[发明专利]异常信息的确定方法、装置、设备、存储介质及程序产品

权利要求书

1.一种异常信息的确定方法，其特征在于，所述方法包括：

获取多个异常用户的信息及异常流量端口的信息，所述异常用户的信息包括用户互联网协议IP地址异常与否和活动信息的向量；

基于所述向量确定每两个异常用户之间的相似度；

基于所述相似度大于预设阈值的异常用户和各个异常流量端口的组合出现异常的频率构建关联树，所述关联树包括异常用户之间的关联关系，以及每个异常用户出现异常的次数；

确定所述次数最大的异常用户为目标异常用户；

基于所述关联关系，确定与目标异常用户关联且所述次数大于预设距离阈值的异常用户为潜在异常用户。

2.根据权利要求1所述的方法，其特征在于，在所述获取多个异常用户的信息及异常流量端口的信息之前，所述方法还包括：

采集防火墙产生的告警信息，以及与所述告警信息关联的日志数据的信息，所述日志数据包括用户IP地址及活动数据；

基于所述用户IP地址及活动数据，通过预设异常检测模型确定所述用户IP地址及活动数据中满足预设条件的IP地址及活动数据对应的用户为异常用户。

3.根据权利要求2所述的方法，其特征在于，所述日志数据还包括告警端口的流量数据，所述方法还包括：

计算所述告警端口的流量数据的均值和标准差；

基于所述均值和所述标准差计算所述告警端口的流量数据的得分值；

基于所述告警端口的流量数据计算预设倍数的内距IQR值；

确定所述得分值大于所述预设倍数的IQR值的告警端口为异常流量端口。

4.根据权利要求2所述的方法，其特征在于，在所述采集防火墙产生的告警信息，以及与所述告警信息关联的日志数据的信息之后，所述方法还包括：

在检测到所述日志数据在目标时间段内没有数据的情况下，填充所述目标时间段内的日志数据。

5.根据权利要求1所述的方法，其特征在于，所述基于所述相似度大于预设阈值的异常用户和各个异常流量端口的组合出现异常的频率构建关联树，包括：

删除所述相似度大于预设阈值的异常用户和各个异常流量端口的组合出现异常的频率小于预设支持度阈值的组合，得到剩余的数据集，所述剩余的数据集包括所述组合出现异常的频率大于或等于所述预设支持度阈值的组合；

基于所述组合出现异常的频率大于或等于所述预设支持度阈值的组合构建关联树。

6.根据权利要求1所述的方法，其特征在于，所述异常流量端口的信息包括异常流量端口的异常发生时间，所述基于所述相似度大于预设阈值的异常用户和各个异常流量端口的组合出现异常的频率构建关联树，包括：

将所述相似度大于预设阈值的异常用户划分为一个用户数组，将所述异常发生时间的差值在预设时间段内的异常流量端口划分为一个端口数组；

基于所述用户数组和端口数组中，异常用户和各个异常流量端口的组合出现异常的频率构建关联树。

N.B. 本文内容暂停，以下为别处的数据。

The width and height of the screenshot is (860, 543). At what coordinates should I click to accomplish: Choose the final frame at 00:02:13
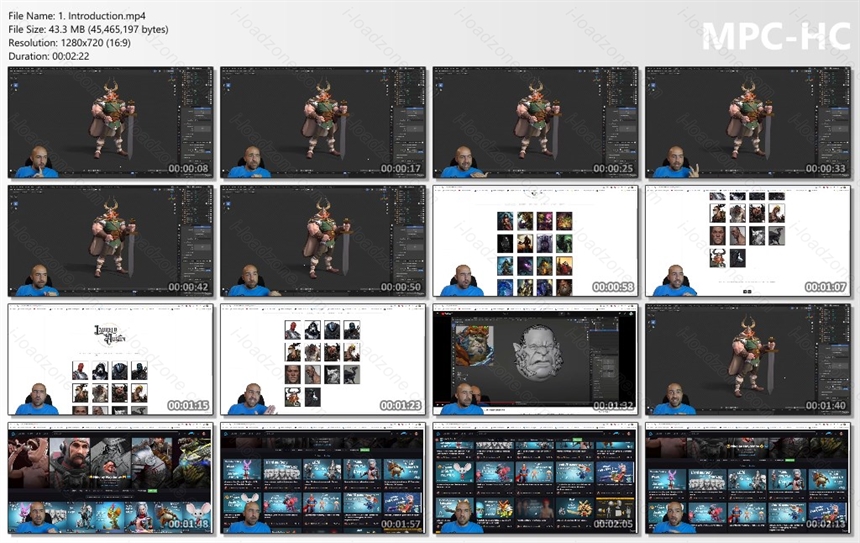coord(748,478)
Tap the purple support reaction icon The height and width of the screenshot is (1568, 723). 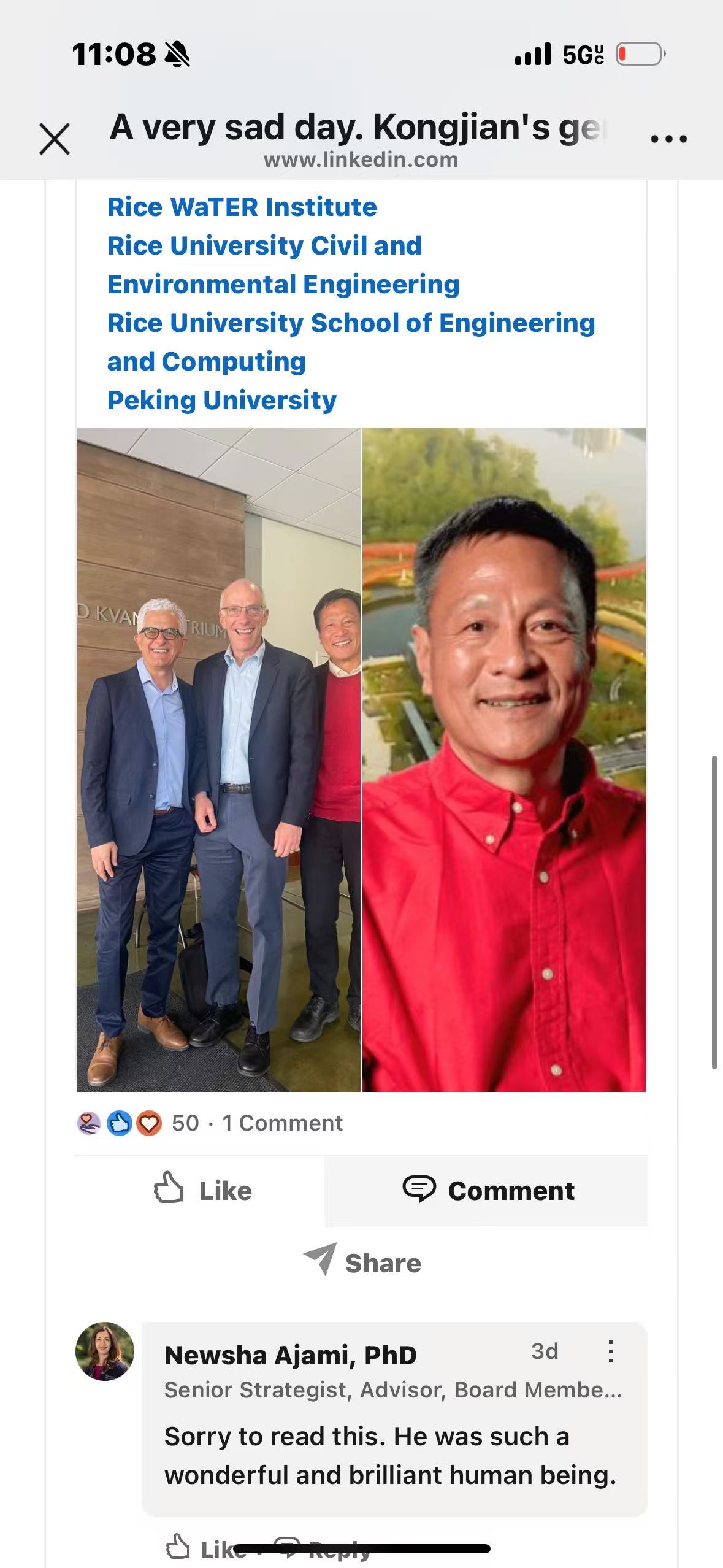[90, 1123]
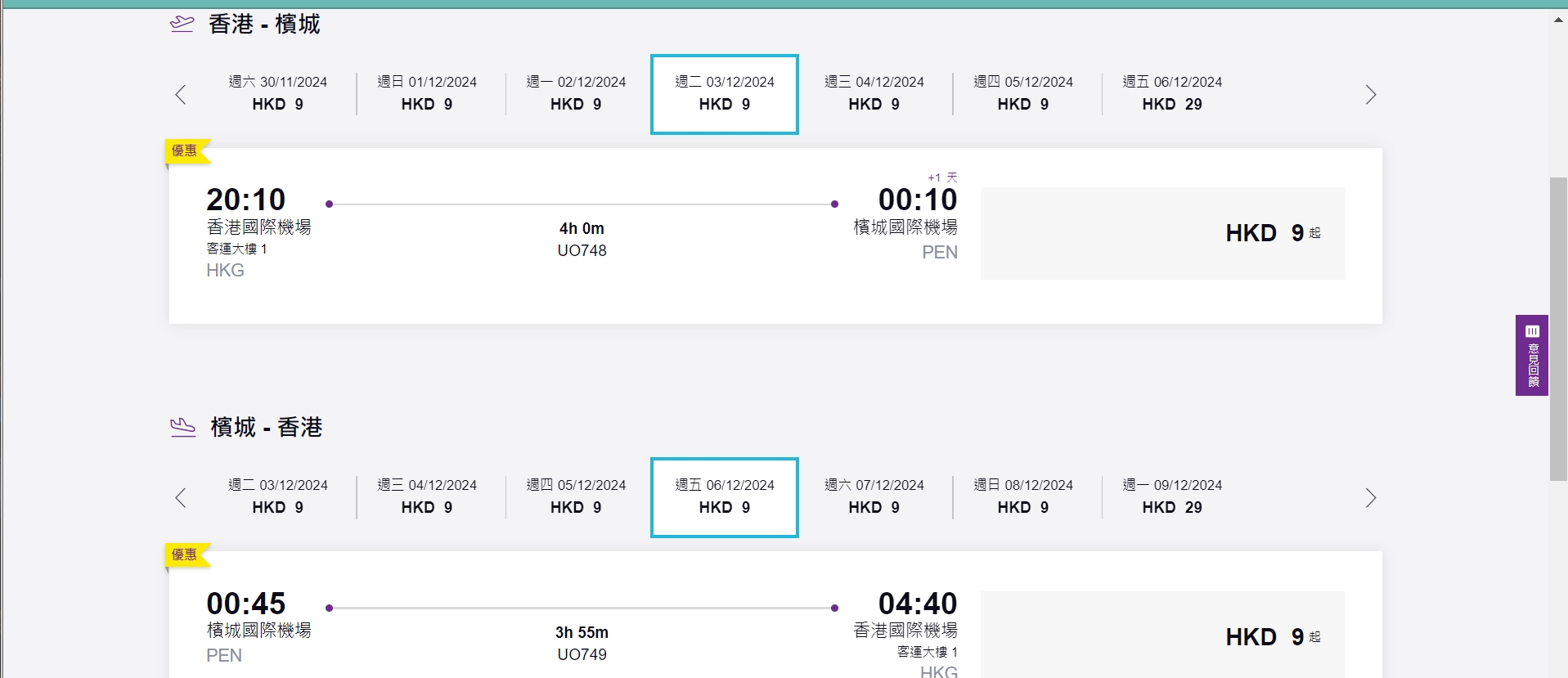This screenshot has height=678, width=1568.
Task: Click the departing plane icon beside 香港 - 檳城
Action: pyautogui.click(x=182, y=24)
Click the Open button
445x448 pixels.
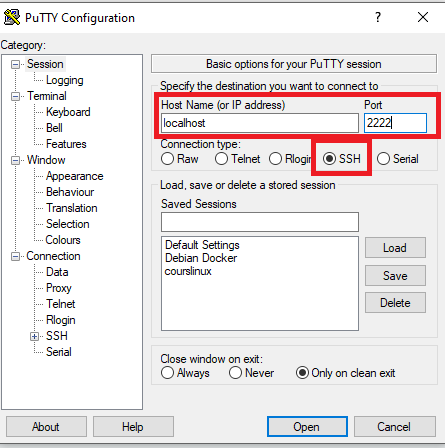[307, 427]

7.根据权利要求1所述的方法，其特征在于，活动信息包括多个文件下载活动信息、文件共享活动信息、文件检测活动信息、模拟活动信息和管理活动的信息中的至少一项。

8.一种异常信息的确定装置，其特征在于，所述装置包括：

获取模块，用于获取多个异常用户的信息及异常流量端口的信息，所述异常用户的信息包括用户互联网协议IP地址异常与否和活动信息的向量，所述异常流量端口的信息包括异常流量端口的异常发生时间；

确定模块，用于基于所述向量确定每两个异常用户之间的相似度；

构建模块，用于基于所述相似度大于预设阈值的异常用户和各个异常流量端口的组合出现异常的频率构建关联树，所述关联树包括异常用户之间的关联关系，以及每个异常用户出现异常的次数；

所述确定模块，还用于确定所述次数最大的异常用户为目标异常用户；

所述确定模块，还用于基于所述关联关系，确定与目标异常用户关联且所述次数大于预设距离阈值的异常用户为潜在异常用户。